Excerpts from Jim Conrad's
Naturalist Newsletter

from the March 21, 2004 Newsletter, issued from near Natchez, Mississippi, USA
ANNUAL BLUEGRASS FLOWERING

In lawns, along roads, around the barn, and even here and there in the forest, especially on exposed bayou banks, nowadays you see flowering tufts of Annual Bluegrass, POA ANNUA. This is a small grass usually standing no more than two or three inches high (5- 7cm). You notice it now because its flower clusters are pale and silvery against the grass's emerald green. Below you see an entire Annual Bluegrass plant.

Annual Blue Grass, POA ANNUA
Annual Blue Grass, POA ANNUA, spikelet

At the right you see the Annual Bluegrass's flowers.

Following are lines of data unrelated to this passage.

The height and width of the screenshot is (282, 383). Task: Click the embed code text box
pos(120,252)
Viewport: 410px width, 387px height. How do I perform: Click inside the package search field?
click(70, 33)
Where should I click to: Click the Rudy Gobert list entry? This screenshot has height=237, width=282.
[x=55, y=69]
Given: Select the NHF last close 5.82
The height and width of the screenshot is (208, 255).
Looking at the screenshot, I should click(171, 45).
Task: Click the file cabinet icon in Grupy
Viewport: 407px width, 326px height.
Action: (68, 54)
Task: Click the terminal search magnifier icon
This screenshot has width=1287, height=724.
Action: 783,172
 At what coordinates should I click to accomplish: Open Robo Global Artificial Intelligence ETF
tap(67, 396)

The plant shown is a "wild type" Annual Bluegrass. Many strains of Annual Bluegrass are known, however, and some are perennials spreading by stolons, completely unlike our "wild type," which just lives for a year and has fibrous roots. Those stoloniferous perennials get a lot of attention because they can be mowed and made into neat lawns, and they make ideal putting surfaces in golf courses. Here I resist the urge to launch into a tirade about the chemical pollution and waste of water and land occasioned by golf courses...

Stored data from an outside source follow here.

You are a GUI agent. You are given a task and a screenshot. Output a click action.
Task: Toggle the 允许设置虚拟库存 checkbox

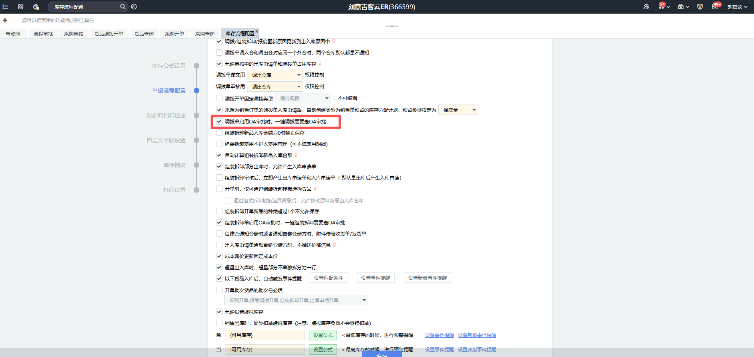[x=219, y=312]
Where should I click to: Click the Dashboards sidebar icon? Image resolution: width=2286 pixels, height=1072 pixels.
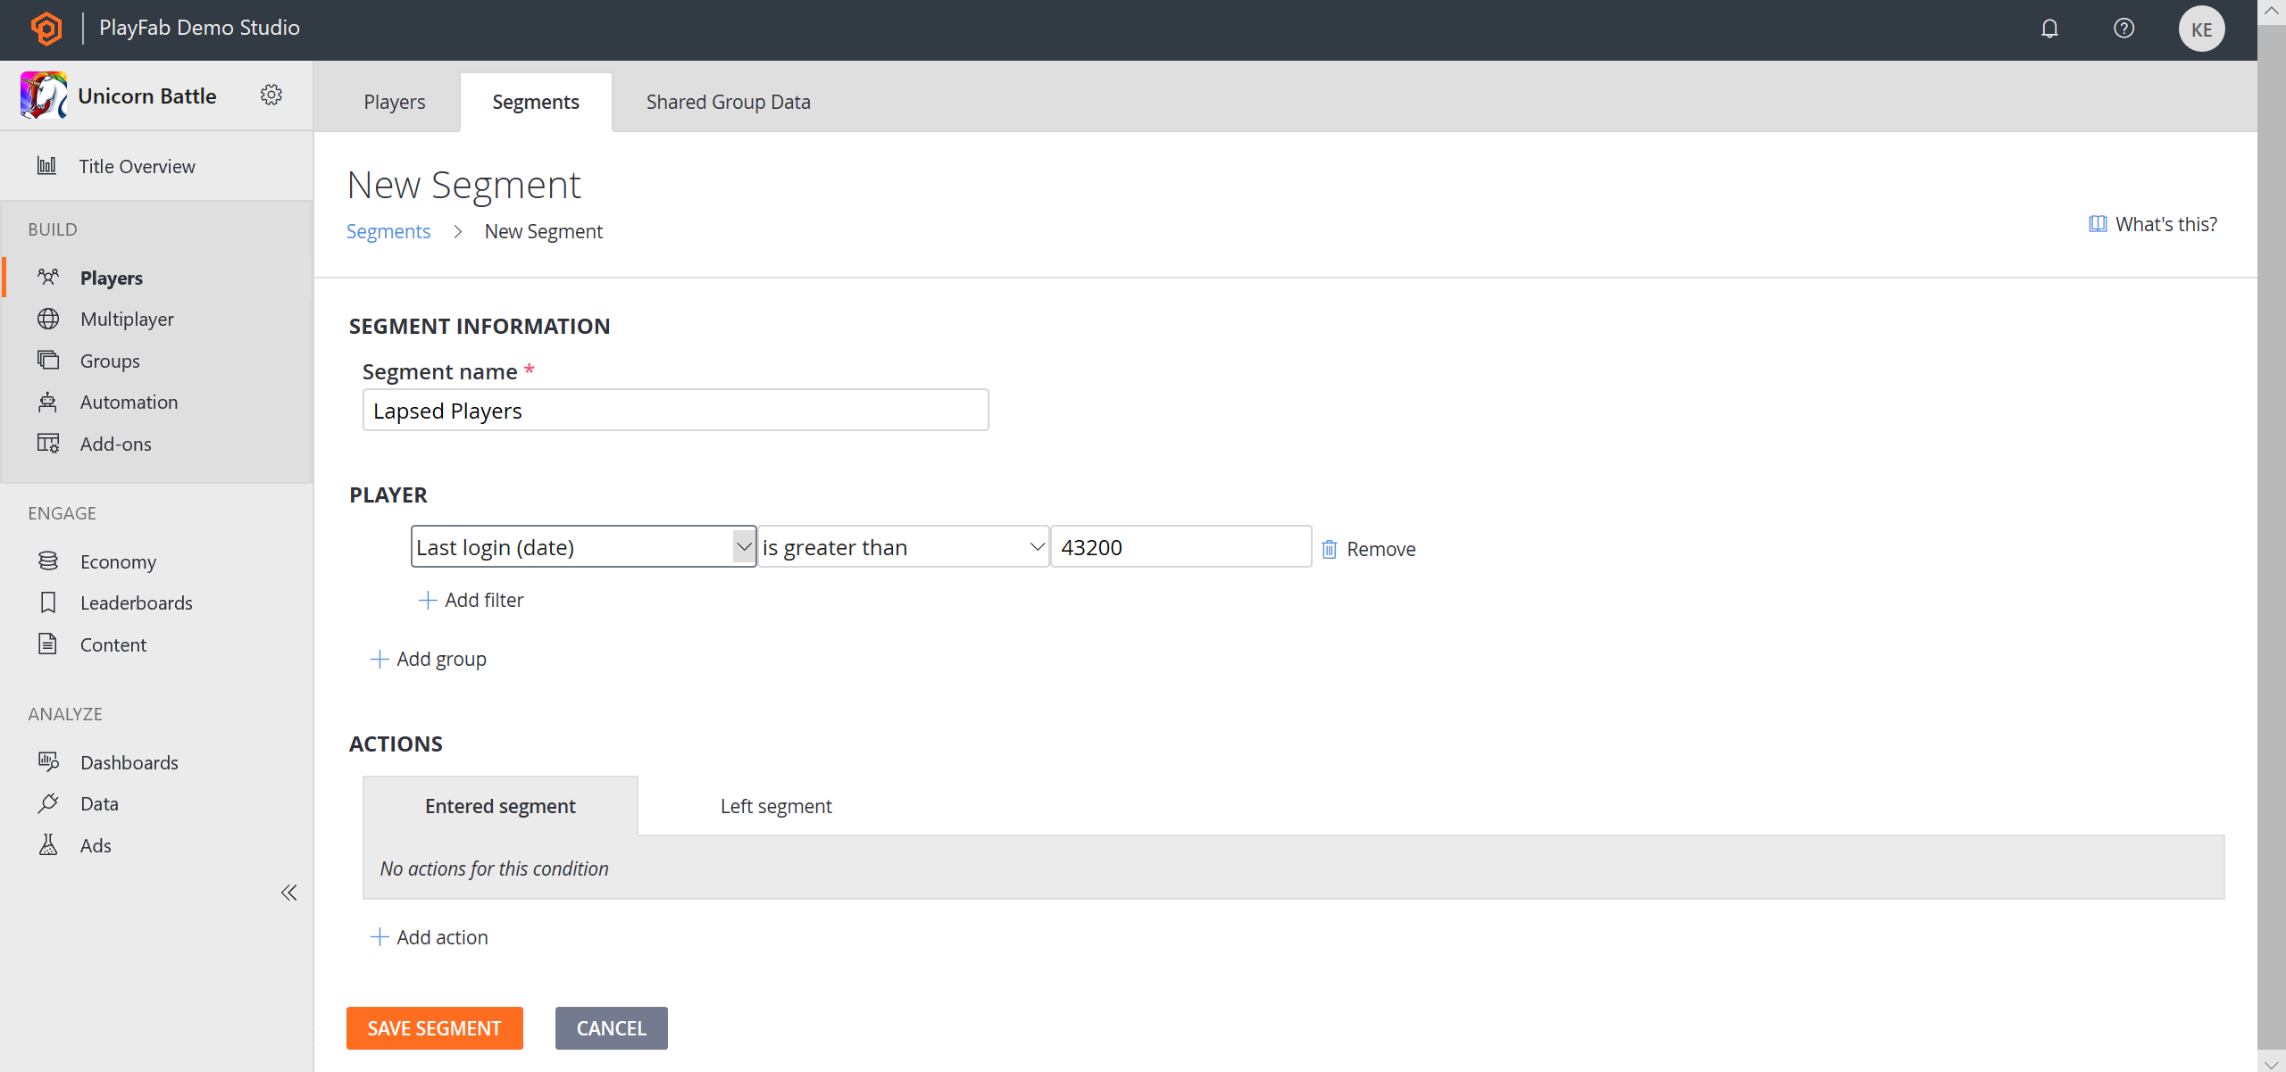pos(48,760)
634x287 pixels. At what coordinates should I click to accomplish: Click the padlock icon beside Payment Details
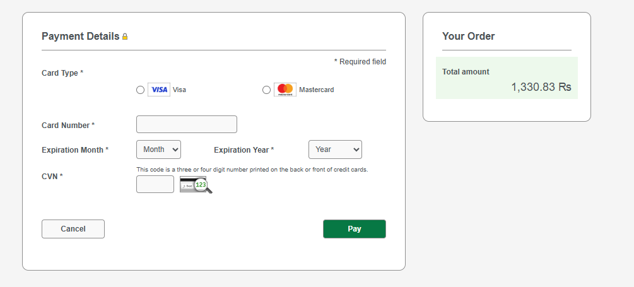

One reason it makes sense that Annual Bluegrass is flowering now is that bluegrasses are "cool-season species" using C3 photosynthesis.

Well, in the Plant Kingdom there are two broad categories of plants, the cool-season and warm-season ones, named C3 or C4, respectively. The difference between C3 and C4 plants relates to the chemical pathway they employ during photosynthesis. Both C3 and C4 use light energy to manufacture sugar from water and carbon dioxide, but C3 photosynthesis is most efficient in cool, moist weather, while C4 is best when it's hot and dry. Most higher plants use the C3 pathway.

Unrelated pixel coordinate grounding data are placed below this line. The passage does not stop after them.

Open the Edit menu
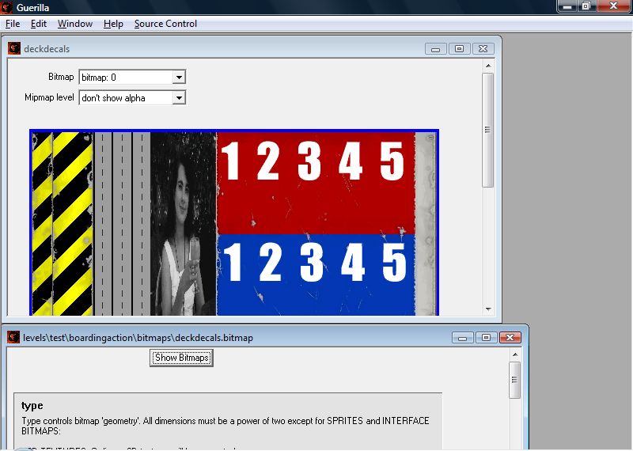The image size is (633, 451). click(x=39, y=24)
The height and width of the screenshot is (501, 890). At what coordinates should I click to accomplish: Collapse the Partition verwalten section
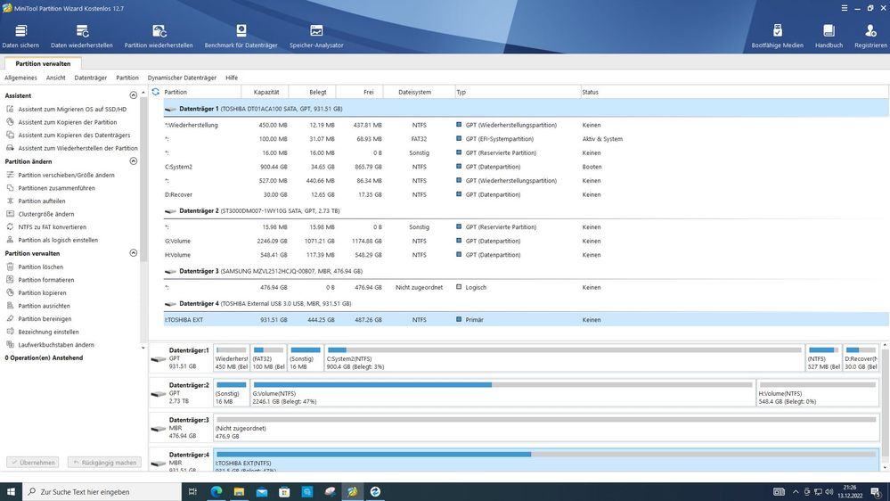coord(134,253)
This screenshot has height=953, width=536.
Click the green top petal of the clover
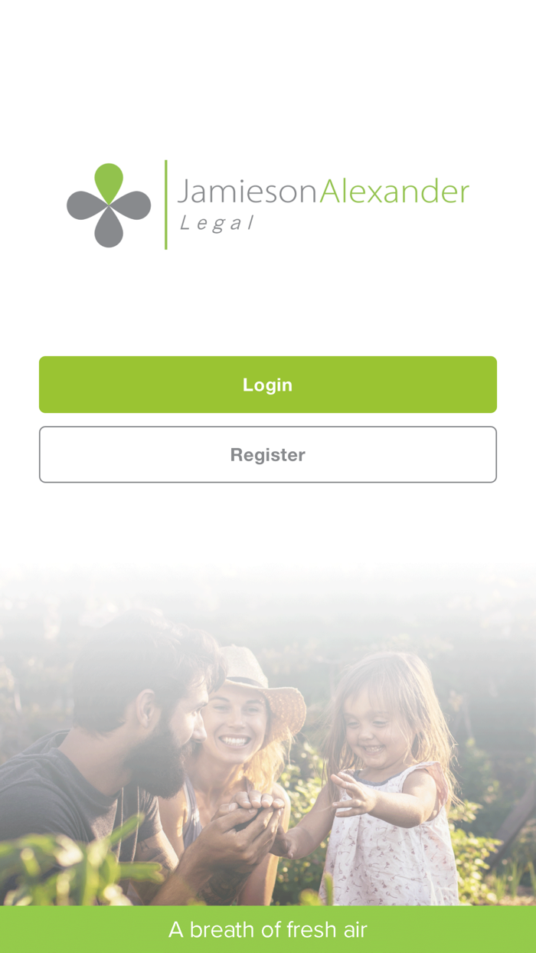[x=109, y=182]
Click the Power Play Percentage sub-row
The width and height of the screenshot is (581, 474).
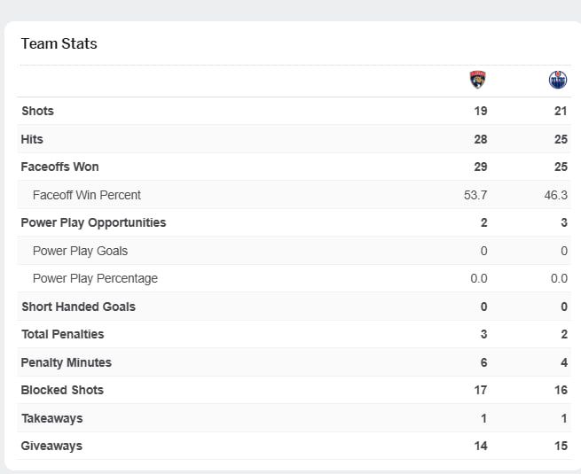(x=95, y=278)
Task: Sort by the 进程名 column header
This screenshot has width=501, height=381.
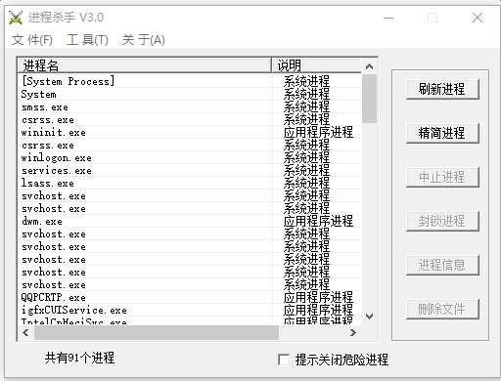Action: point(145,65)
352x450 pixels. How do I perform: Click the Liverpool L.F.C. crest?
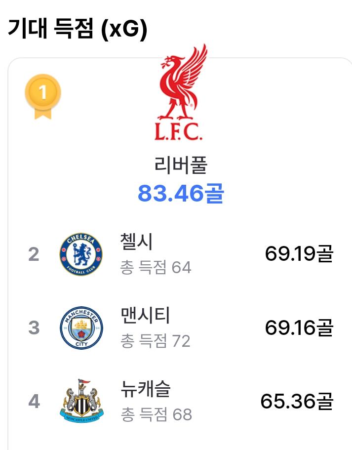coord(181,92)
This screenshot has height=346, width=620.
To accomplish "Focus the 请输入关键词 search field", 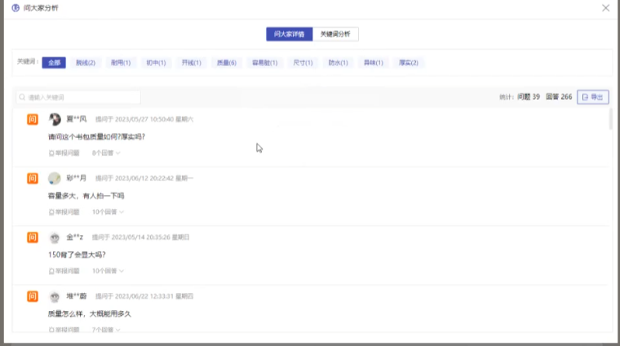I will pyautogui.click(x=82, y=97).
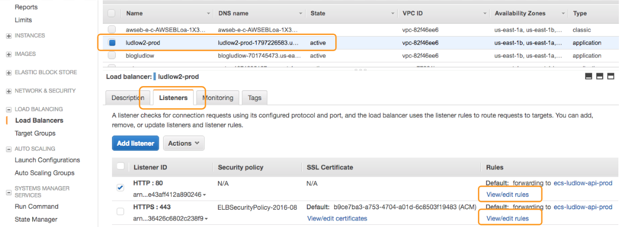Expand the IMAGES sidebar section plus icon

click(9, 54)
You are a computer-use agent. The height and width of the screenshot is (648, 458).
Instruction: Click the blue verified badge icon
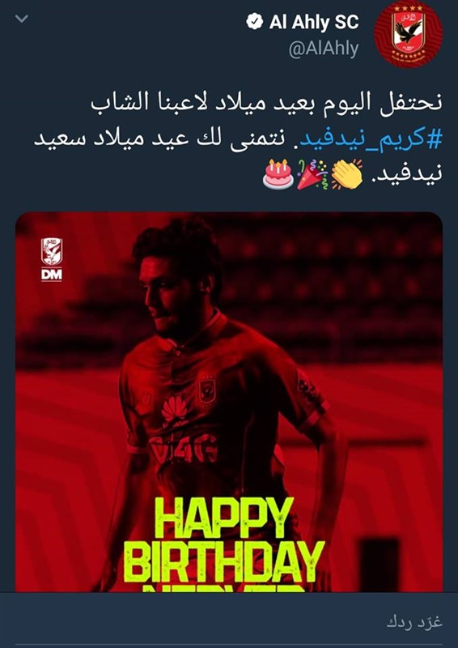pos(255,22)
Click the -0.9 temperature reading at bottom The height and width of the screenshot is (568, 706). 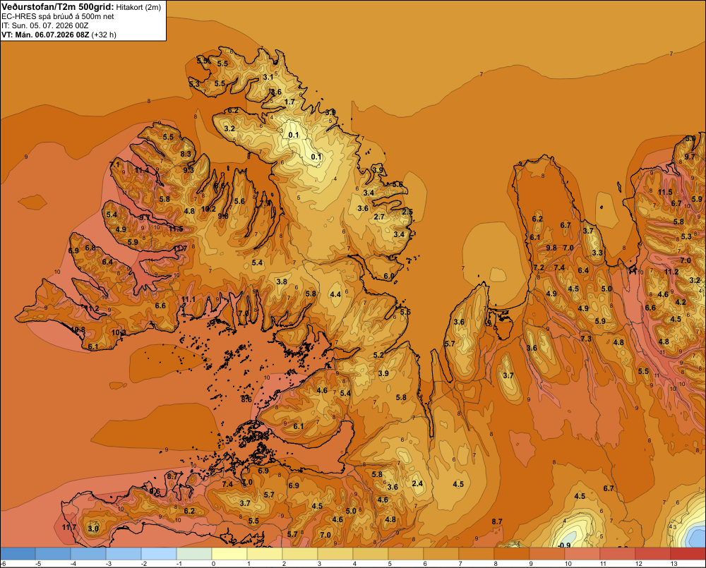(x=563, y=545)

It makes sense that Annual Bluegrass is a cool-season C3 plant because it evolved in Europe where it's much cooler and moister than here. It also makes sense that it is flowering during our cool, moist spring instead of later when it's really hot. When the heat turns on, C3 grasses tend to die back while C4 grasses thrive.

One thing this means is that in town where lawns are mostly composed of cool-season C3 grasses such as bluegrass, an unconscionable amount of water will be needed to "keep the lawn green" when summer comes. If C4 grasses were used instead, the lawn would need much less watering. However, C4 grasses tend to be shaggier than C3 bluegrasses. Bermuda Grass is a hot-season C4 grass introduced from Africa but most people find it too unkempt for a lawn. The wonderful bluestems I've told you about earlier also are C4 grasses.